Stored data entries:
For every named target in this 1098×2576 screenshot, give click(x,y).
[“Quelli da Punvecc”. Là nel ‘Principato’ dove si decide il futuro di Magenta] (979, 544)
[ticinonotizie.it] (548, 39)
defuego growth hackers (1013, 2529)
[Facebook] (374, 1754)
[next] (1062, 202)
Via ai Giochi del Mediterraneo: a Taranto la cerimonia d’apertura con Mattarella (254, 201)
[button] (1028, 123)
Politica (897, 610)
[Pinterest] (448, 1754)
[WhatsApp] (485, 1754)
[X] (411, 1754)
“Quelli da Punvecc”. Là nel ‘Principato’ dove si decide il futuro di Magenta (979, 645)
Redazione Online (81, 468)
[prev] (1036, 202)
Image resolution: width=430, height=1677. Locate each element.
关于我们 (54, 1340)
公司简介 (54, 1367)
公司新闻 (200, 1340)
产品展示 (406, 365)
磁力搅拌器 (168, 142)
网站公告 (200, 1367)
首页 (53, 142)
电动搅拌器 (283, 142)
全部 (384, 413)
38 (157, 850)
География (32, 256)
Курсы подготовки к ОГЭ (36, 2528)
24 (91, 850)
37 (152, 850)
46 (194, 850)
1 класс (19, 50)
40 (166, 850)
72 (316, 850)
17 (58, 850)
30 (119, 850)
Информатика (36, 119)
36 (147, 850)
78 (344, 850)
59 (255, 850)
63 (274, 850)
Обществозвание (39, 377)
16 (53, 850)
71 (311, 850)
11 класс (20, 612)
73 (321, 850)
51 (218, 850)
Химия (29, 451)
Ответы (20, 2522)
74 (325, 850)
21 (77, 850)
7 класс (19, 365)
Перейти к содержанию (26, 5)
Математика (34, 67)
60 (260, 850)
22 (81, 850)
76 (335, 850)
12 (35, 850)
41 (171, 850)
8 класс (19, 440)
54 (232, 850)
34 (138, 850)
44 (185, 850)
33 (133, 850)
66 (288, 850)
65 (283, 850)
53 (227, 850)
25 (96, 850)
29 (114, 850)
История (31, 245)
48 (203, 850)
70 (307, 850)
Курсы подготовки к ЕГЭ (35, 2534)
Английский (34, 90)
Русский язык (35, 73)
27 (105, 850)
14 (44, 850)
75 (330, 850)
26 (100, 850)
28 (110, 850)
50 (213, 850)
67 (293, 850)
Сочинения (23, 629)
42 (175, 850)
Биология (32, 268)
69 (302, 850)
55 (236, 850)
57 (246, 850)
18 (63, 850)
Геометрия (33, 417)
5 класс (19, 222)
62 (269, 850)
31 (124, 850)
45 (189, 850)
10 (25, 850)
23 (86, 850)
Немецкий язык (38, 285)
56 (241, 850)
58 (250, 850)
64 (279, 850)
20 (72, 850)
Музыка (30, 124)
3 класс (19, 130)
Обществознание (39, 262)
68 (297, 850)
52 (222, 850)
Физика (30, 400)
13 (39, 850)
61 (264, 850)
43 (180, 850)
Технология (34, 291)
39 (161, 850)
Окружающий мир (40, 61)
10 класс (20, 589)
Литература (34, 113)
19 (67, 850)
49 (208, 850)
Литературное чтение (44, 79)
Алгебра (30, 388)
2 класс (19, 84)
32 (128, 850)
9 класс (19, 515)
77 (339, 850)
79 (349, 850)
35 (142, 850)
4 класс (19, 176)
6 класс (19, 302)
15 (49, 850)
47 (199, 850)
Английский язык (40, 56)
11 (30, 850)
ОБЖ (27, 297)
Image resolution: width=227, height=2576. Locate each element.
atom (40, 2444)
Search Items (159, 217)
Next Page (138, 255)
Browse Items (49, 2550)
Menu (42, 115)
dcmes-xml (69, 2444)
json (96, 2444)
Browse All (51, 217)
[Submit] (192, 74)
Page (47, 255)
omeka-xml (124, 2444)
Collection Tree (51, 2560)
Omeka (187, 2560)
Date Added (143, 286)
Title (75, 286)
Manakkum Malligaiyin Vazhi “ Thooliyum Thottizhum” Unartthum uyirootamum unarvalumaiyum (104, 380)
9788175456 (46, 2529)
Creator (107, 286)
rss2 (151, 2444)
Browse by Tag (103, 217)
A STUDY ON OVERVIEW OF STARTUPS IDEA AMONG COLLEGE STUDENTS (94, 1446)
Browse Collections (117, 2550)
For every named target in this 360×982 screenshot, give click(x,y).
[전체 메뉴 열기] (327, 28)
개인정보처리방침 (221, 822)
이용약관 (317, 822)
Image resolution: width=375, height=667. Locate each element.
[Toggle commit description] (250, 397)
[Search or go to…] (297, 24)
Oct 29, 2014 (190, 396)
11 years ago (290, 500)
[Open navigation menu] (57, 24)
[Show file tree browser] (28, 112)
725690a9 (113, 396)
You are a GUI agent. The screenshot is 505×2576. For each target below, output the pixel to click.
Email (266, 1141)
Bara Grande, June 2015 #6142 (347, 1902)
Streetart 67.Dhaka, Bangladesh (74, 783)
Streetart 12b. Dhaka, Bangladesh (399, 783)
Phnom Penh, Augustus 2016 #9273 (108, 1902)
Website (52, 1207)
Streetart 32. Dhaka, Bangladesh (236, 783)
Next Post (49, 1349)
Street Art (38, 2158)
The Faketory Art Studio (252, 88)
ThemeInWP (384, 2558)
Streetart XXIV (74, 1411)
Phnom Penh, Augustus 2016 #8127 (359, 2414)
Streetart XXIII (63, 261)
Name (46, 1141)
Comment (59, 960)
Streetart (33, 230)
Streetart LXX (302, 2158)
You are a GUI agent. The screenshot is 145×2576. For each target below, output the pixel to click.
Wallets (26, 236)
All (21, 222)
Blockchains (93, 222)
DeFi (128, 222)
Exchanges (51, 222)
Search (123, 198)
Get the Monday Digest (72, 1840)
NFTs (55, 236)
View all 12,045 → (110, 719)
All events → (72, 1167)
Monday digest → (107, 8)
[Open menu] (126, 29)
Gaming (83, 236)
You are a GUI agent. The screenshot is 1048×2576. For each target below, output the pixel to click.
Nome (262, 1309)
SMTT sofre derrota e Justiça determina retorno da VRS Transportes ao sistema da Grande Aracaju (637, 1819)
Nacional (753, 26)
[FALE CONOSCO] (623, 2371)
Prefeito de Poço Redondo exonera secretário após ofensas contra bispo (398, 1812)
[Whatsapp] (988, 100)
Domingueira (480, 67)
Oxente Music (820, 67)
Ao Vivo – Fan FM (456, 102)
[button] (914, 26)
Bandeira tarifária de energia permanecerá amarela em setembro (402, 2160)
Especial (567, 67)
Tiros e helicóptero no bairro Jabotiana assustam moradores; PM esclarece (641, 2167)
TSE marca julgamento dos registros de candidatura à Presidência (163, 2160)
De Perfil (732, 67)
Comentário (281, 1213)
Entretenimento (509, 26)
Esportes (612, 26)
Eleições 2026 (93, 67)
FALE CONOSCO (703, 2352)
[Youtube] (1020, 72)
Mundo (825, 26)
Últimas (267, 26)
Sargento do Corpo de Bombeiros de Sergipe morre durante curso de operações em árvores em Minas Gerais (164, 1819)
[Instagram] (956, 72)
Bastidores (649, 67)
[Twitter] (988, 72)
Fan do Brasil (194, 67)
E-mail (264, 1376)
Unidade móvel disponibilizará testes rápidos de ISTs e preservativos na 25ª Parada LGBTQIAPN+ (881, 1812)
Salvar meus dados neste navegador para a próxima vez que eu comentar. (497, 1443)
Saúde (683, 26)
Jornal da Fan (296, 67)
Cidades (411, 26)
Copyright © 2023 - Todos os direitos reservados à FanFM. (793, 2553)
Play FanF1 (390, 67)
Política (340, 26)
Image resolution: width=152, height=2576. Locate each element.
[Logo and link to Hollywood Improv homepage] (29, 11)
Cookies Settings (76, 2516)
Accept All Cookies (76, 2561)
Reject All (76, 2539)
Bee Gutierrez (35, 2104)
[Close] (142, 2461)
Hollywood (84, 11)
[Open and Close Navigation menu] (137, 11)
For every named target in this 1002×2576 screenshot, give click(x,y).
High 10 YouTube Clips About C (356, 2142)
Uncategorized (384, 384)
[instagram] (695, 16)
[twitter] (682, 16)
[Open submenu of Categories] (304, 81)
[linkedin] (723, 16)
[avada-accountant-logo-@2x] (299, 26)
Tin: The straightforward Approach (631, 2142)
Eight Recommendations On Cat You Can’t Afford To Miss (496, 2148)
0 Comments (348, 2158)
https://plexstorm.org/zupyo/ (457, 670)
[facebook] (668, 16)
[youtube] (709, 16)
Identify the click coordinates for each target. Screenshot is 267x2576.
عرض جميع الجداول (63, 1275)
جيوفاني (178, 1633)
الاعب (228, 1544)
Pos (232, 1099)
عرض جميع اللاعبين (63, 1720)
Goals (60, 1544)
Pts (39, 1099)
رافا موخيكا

> [WHAT IS EXPECTED]: For every line of the entries holding the string "decide", add one to a tally; give the final figure only.

> [EXERCISE RESULT]: 2